A partir de la última década del siglo XVIII y a efectos de la revolución iniciada en tierras haitianas, empiezan a asentarse en esta región aquellos colonos franceses que pudieron escapar. Aún pueden verse las diferentes ruinas de construcciones existentes en lugares como son: La Loretina, La Abundancia, El Mastelero, Santa Rita, etc. Además del café los franceses se dedicaron a producir otros productos que influyeron positivamente en la economía del territorio, dentro de ella la ganadería, viandas, algodón e incluso en la zona de Nima Nima  existieron dos pequeños trapiches o pequeños ingenios llamados “El Manacal” y “El Vergel”. Independientemente que los  franceses se dedicaron al cultivo del café, muchos criollos también lo cultivaron y los pequeños terratenientes criollos que se fueron asentando en este territorio, principalmente en litoral costero se dedicaron a la ganadería y al cultivo de frutos menores y viandas. Fue extraída gran cantidad de madera principalmente para utilizarlas en la industria azucarera y en las construcciones civiles de Santiago de Cuba como el caguairán, caguaní, la jatía y otros eran extraídos fundamentalmente de la zona de Aserradero, El Cuero, El Macío  y Río Seco, etc. Los españoles influyeron fundamentalmente en la economía del territorio en la esfera comercial aunque existieron algunos propietarios de fincas, pero no fue característica de ellos dedicarse a las actividades agrícolas, sino más bien al comercio y usurería.

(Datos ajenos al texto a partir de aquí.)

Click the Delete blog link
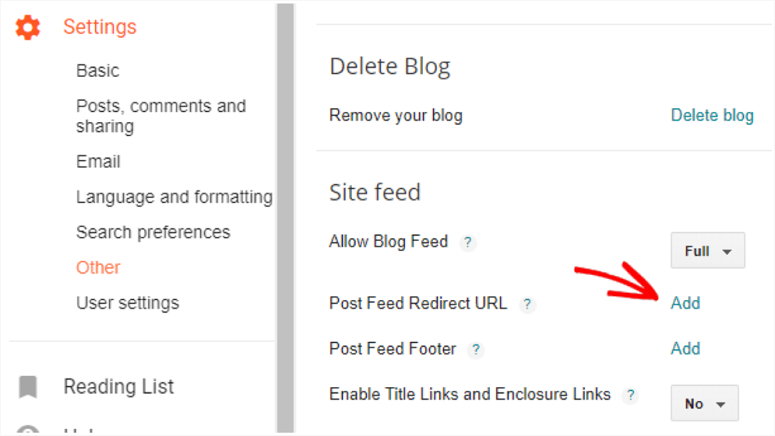This screenshot has height=436, width=775. (x=712, y=115)
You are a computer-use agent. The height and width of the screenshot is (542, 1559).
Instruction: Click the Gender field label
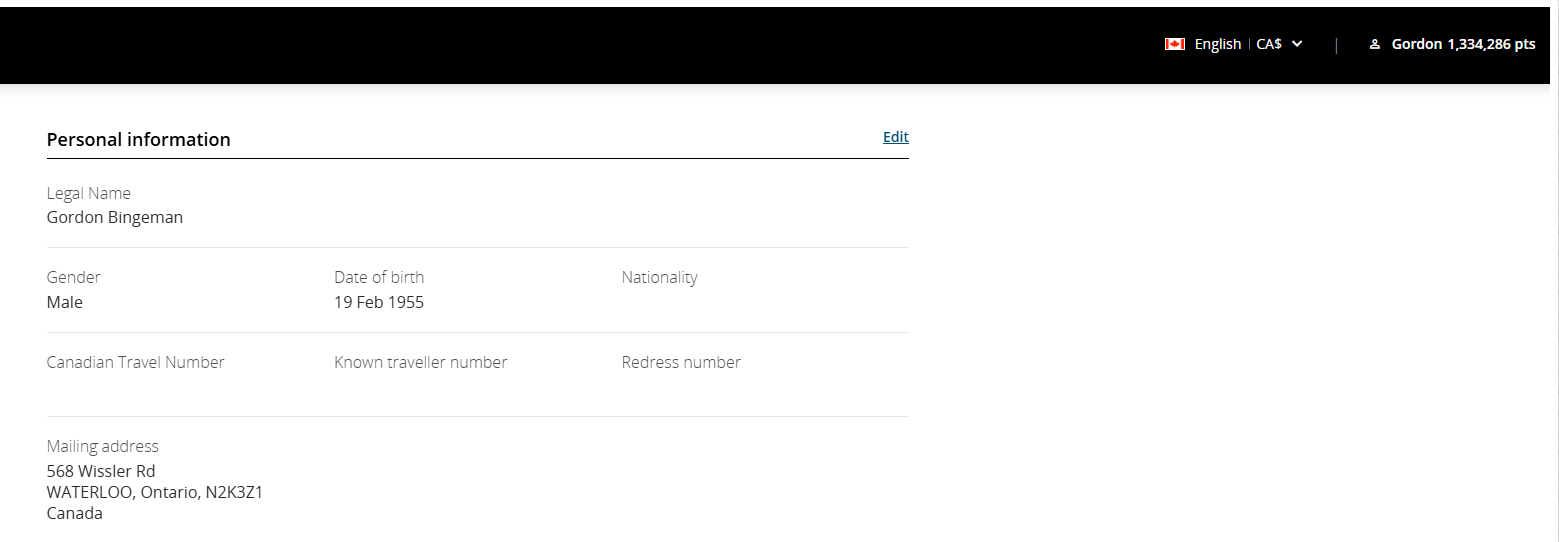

V SITUACIÓN SOCIAL EN EL PERIODO:

Según incrementaba la actividad económica en el territorio fue también creciendo la población, aunque no es hasta 1864 en que se pueden obtener datos concretos sobre ella. Ésta se fue multiplicando en los diferentes barrios y surgieron éstos caseríos y cuartones a partir principalmente de los asentamientos franceses en las profundidades de la Sierra Maestra. Conjuntamente con estos barrios y cuartones se va a dar una heterogeneidad en la formación de la población del territorio ya que producto a la unión de franceses, criollos, negros esclavos y libres africanos, haitianos y españoles, va a continuar incrementándose el mestizaje que van a quedarse de forma estable en dichos barrios y de los cuales van a surgir muchos de los actuales habitantes de este municipio, Los esclavos que radicaron en esta zona fueron los que llevaron el peso principal de la economía cafetalera, maderera y desmonte. La existencia de gran cantidad  de esclavos dio lugar a que se diera gran cantidad de hechos de cimarronaje. Existieron varios palenques como el de Vayamita, Las Bijas, y Guamá entre otras. Dentro de lo social estaba la poca atención médica situación que ocasionó infinidades de muertes curables. Producto  a estas muertes fueron surgiendo los diferentes cementerios que en la actualidad están a todo lo largo de la costa del territorio de Guamá. Al igual que la salud la educación tampoco fue atendida, no existiendo ninguna escuela en este periodo.